Andrew Tettenborn

Angela Rayner’s devolution plans encourage petty authoritarianism

Angela Rayner (Getty Images)

Hidden in the hot air of Angela Rayner’s devolution white paper published just before Christmas – there are promises, for example, to empower councillors to ‘convene local people to engage in their community as respected leaders’ – there lurk some proposals which need careful investigation.

By-laws currently passed by local authorities are subject to confirmation by central government. But in Rayner’s white paper this rather prudent requirement is pooh-poohed as ‘hundreds of years old and outdated.’ Local leaders, the proposed legislation says, should have the final say over what they want to ban. Furthermore, it continues, authorities should probably get powers to enforce prohibitions by using on-the-spot fines rather than criminal prosecution.

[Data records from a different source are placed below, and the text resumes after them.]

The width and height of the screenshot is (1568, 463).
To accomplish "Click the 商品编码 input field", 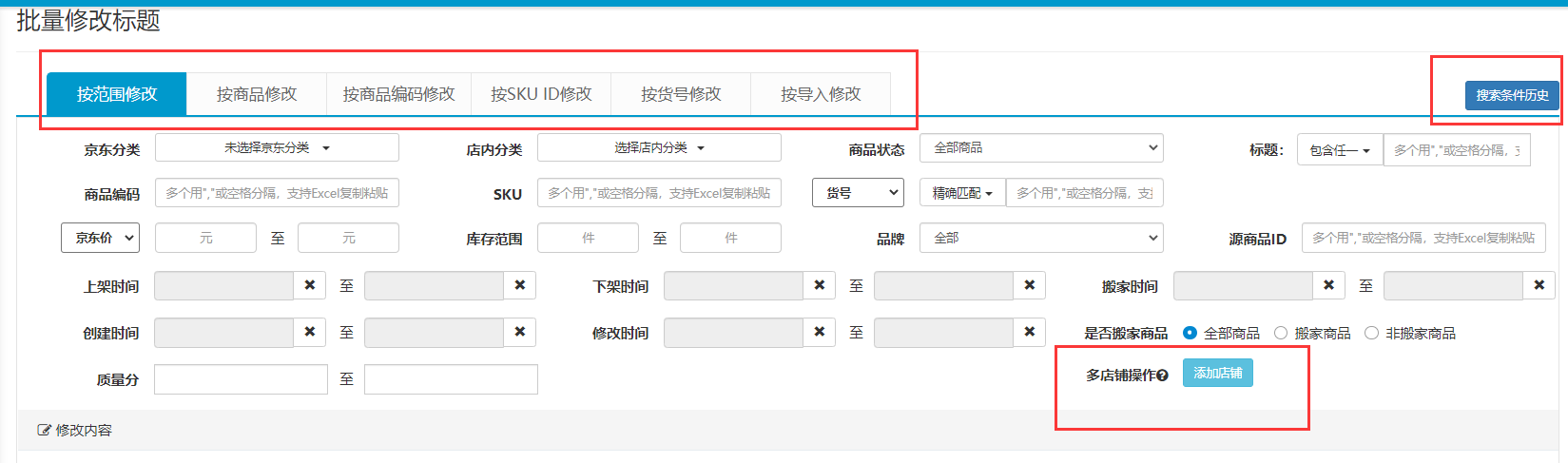I will (x=277, y=193).
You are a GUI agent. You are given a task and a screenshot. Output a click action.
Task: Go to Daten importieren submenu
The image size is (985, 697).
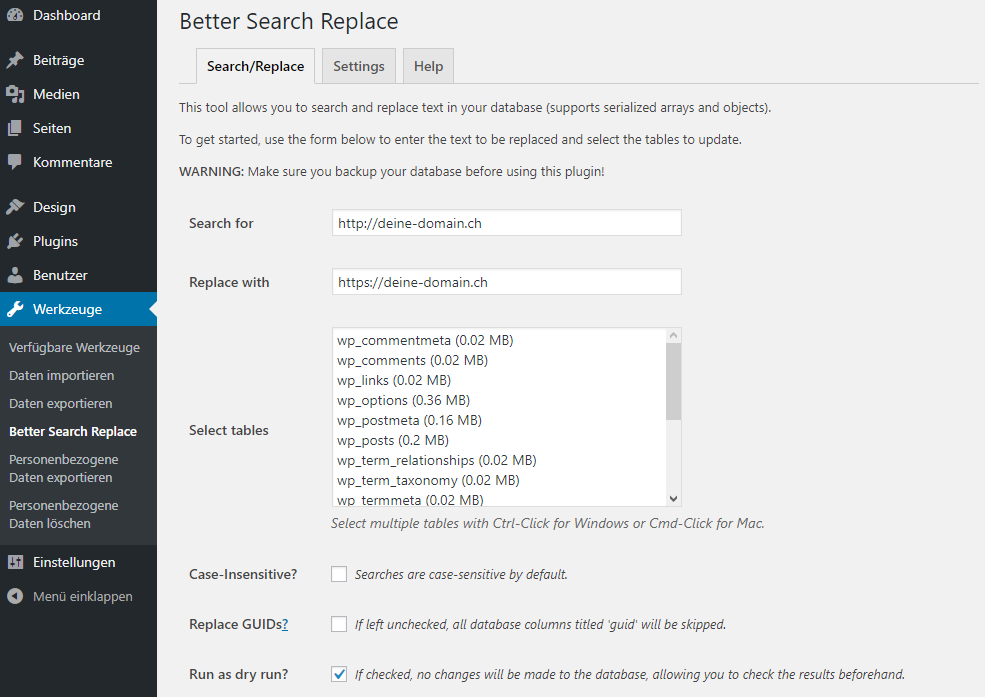[x=61, y=375]
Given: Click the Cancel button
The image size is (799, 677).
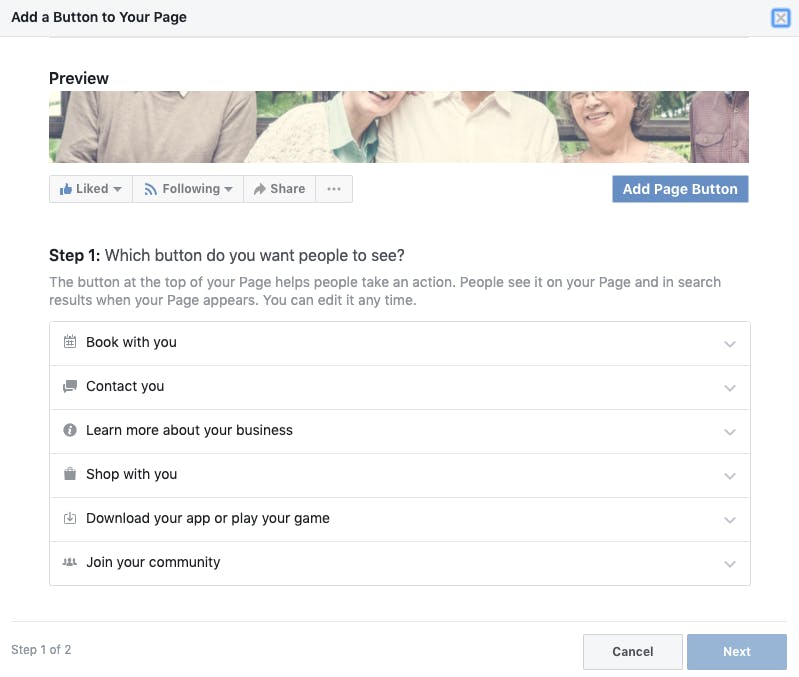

There is little evidence that local authorities will use their new powers sensibly

All this may look like healthy localism, but is likely to turn out to be nothing of the sort. Rather, it will extend petty authoritarianism.

Under Rayner’s proposals, councils will be given remarkably open-ended powers. The government gives comforting examples, like cycling on footpaths or climbing park trees: bit it’s quite possible to imagine much less reassuring instances. What about a ban on, say, vaping or eating fast food in the street, displaying controversial posters on your front door, or holding boozy parties on your front patio? At present we needn’t worry too much about such extreme measures: however keen local apparatchiks may be to pass them (and fanatics abound in local life), they won’t get past the ministry. If the government has its way, however, this would change drastically. True, an entirely outrageous measure might be struck down as outside the powers of the authority. But that is scant comfort to the person confronted by petty officialdom who hasn’t the time or money to argue an uncertain legal toss in court.

And that, of course, is assuming the matter gets to court. The government frankly sees the need to prove a prosecution case as a tiresome brake on local authorities’ powers to order the rest of us around. Far simpler to give petty officials, or even private company employees, the power to issue on-the-spot fines and put on the victim the awkward burden of going to court at a later date to fight the matter if they really want to.

Nor is this the only problem. At present by-laws, while theoretically an exercise in decentralised law-making, are in practice fairly standard: a good case has to be made for a ban that doesn’t appear on the official templates at the Ministry. The problem with doing away with the need for central approval is that it will create a new unpredictability, not to mention adding a piquant new terror to intra-UK travel. Pity the day visitor who doesn’t realise that some activity entirely lawful in Leeds may land him with a demand for name and address and credit card details from some Jack or Jill in office dressed in a hi-vis jacket in Birmingham.

There is little evidence that local authorities will use their new powers sensibly, as the excellent Manifesto Club has pointed out. Since 2014, local authorities have been empowered to issue so-called public space protection orders over behaviour they see as detrimental to the quality of life: a power all too enthusiastically embraced, with people being mulcted for such nefarious activities as walking too many dogs at once (or not producing a poo-bag on demand), foul language, bird-feeding or having an untidy garden. There is no reason to think that authorities will be any less trigger-happy in exercising their new-found rights to prohibit without government say-so anything that some functionary with a bee in their bonnet thinks ought to have a stop put to it.

For that matter, the democracy may not be that local either. Local authorities are getting larger, and the government itself is encouraging this. With a government that sees an ideal authority as a unitary one covering a population of 500,000 or more, the connection between genuine public feeling and local legislation is likely to become more and more remote, with local authorities more and more like regional satrapies able to order their people about at will.

Actually, one suspects that all this rather appeals to the likes of Angela Rayner and Jim McMahon, minister of state for local government, who produced the white paper. For the last 50 years or more Labour has mistrusted genuine local choice, and for that matter the idea of leaving individuals free to do as they like subject only to a few clearly-defined prohibitions. For new-style Labour, the individual falls to be treated as a potentially wayward schoolboy, carefully monitored, never really trusted and always liable to be told what to do by a trusted prefect if they fall out of line. The present proposals, one fears, may presage more like them.